(Task prompt):
Print every record exactly, with nothing added or left out.

(Extracted records):
########
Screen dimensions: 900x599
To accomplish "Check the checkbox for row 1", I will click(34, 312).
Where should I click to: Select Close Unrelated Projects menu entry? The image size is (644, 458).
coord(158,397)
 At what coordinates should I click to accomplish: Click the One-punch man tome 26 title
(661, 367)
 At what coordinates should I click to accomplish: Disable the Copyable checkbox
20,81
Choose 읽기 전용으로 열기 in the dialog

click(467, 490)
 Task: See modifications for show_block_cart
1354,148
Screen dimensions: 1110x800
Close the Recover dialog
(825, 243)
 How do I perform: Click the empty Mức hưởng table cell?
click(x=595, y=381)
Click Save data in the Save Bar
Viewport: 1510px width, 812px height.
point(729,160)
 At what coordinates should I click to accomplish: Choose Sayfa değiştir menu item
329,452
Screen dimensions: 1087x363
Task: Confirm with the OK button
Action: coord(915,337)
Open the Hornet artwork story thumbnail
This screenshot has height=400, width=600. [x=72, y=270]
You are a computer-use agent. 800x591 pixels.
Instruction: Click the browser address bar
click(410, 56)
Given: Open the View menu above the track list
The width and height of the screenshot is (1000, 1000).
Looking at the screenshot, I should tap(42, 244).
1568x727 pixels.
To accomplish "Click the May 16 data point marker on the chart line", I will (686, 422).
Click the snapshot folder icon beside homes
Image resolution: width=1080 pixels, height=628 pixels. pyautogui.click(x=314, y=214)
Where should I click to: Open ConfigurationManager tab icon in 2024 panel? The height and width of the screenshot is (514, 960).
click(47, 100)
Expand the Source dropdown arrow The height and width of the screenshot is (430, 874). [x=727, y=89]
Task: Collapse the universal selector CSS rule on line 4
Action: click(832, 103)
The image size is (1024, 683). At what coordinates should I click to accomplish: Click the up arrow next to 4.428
########
(Result for this task):
Screen dimensions: 900x599
To accomplish "Check the checkbox for row 1", I will click(34, 312).
Where should I click to: Select Close Unrelated Projects menu entry? The image size is (644, 458).
coord(158,397)
 At what coordinates should I click to accomplish: Click the One-punch man tome 26 title
(661, 367)
 At what coordinates should I click to accomplish: Disable the Copyable checkbox
20,81
Choose 읽기 전용으로 열기 in the dialog

click(467, 490)
 Task: See modifications for show_block_cart
1354,148
Screen dimensions: 1110x800
Close the Recover dialog
(825, 243)
 How do I perform: Click the empty Mức hưởng table cell?
click(x=595, y=381)
Click Save data in the Save Bar
Viewport: 1510px width, 812px height.
point(729,160)
 At what coordinates should I click to accomplish: Choose Sayfa değiştir menu item
329,452
Screen dimensions: 1087x363
Task: Confirm with the OK button
Action: coord(915,337)
Open the Hornet artwork story thumbnail
This screenshot has height=400, width=600. [x=72, y=270]
You are a computer-use agent. 800x591 pixels.
Instruction: Click the browser address bar
click(410, 56)
Given: Open the View menu above the track list
The width and height of the screenshot is (1000, 1000).
Looking at the screenshot, I should tap(42, 244).
1568x727 pixels.
To accomplish "Click the May 16 data point marker on the chart line", I will (686, 422).
Click the snapshot folder icon beside homes
Image resolution: width=1080 pixels, height=628 pixels. pyautogui.click(x=314, y=214)
Where should I click to: Open ConfigurationManager tab icon in 2024 panel? The height and width of the screenshot is (514, 960).
click(47, 100)
Expand the Source dropdown arrow The height and width of the screenshot is (430, 874). [x=727, y=89]
Task: Collapse the universal selector CSS rule on line 4
Action: click(832, 103)
The image size is (1024, 683). At what coordinates should I click to accomplish: Click the up arrow next to 4.428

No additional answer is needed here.